China’s economic slowdown has led to confusion among its policymakers on what to do. They would like to engineer a controlled devaluation of the currency to improve export performance. But devaluation is inspiring even more capital flight, with the potential of a disorderly currency drop, a currency war with other emerging economies and a deflationary hit to the world economy.

The reason this is happening is that China is suffering from debt deflation in the corporate sector, mainly in the state-owned enterprises (SOEs). There is an unwinding of China’s debt bubble: a mass of bad assets that is the result of a decade where fixed-capital formation amounted to 45% of GDP annually, a high proportion of which was malinvestment. 

Corporate debt has risen by 50 percentage points of GDP since 2007, from 100% to 150%. In the same period, the total debts of the Chinese economy rose by around 80%, to exceed 250% of GDP. That means that every unit of debt added is producing less and less output to pay its cost. At least 40% of Chinese companies (and I reckon more than 60% of SOEs) have interest cover less than 1.0. Corporate profitability continues to fall. This means deleveraging in China has not even begun. And it must.

The stock of bad assets and credits will weigh heavily on growth, keeping it between 4% and 5% for a long time (although official figures will be massaged higher). At that level, the corporate debt mountain just grows in relation to the output to service it. Corporate debts cost 3% to 5% – higher than the nominal GDP growth generated by the corporate sector. 

Inflation

The only remedy is higher inflation.
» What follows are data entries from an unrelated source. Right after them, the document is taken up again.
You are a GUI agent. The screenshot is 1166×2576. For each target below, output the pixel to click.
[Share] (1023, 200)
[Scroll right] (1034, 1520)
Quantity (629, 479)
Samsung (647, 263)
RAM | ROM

And the only way to get some inflation into the system is via a weaker currency that imports it and lifts domestic inflation expectations. With greater flexibility in the exchange rate at the same time as the capital account is made more convertible, the Chinese authorities would be free to focus on achieving domestic targets. And China could sidestep any immediate pressures on the currency from Fed tightening while allowing it to piggyback monetary easing in the eurozone and Japan.

Managing the renminbi via a trade-weighted index can be seen as part of the economic reform process. It makes sense to move to such a system as domestic interest rates and the capital account are being progressively liberalised. But this makes the ‘impossible trinity’ of controlling interest rates, the exchange rate and capital flows truly impossible.

Moving to a TWI-based exchange rate system steepens the path of depreciation against the dollar, which for a central bank already battling capital flight is a dangerous step. Gradual devaluations are a tough act. There must be at least a 50% chance that renminbi devaluation is not orderly but chaotic. 

China_FX_reserves-600

Whichever method you use to measure capital flight from China the outcome is similar; around $100 billion of cash is heading for the door every month. Chinese foreign exchange reserves fell by more than this in December alone. Efforts to liberalise the exchange rate, including publishing a detailed breakdown of China’s reference trade-weighted currency basket, are aimed at containing this tide. But the reality is that gradual depreciation is a difficult strategy to execute once communicated to participants – they will all want to exit.

I expect a 12% to 15% depreciation in the renminbi/dollar exchange rate in 2016, but the risks are clearly skewed to a more rapid and disorderly adjustment. While China’s shift towards a trade-weighted basket might appear a pragmatic attempt to manage the currency down with more transparency, there is a substantial risk that it actually has a destabilizing effect, making renminbi weakness versus the US dollar even more of a one-way bet.

Contagion from a devaluing renminbi would be felt across Asia, given the entwined supply chains and increasing dependence on Chinese import demand as the region’s growth driver. Falling Asian currencies are deflationary for Japan. It’s going to be a bumpy ride for Asia and other commodity-producing economies this year.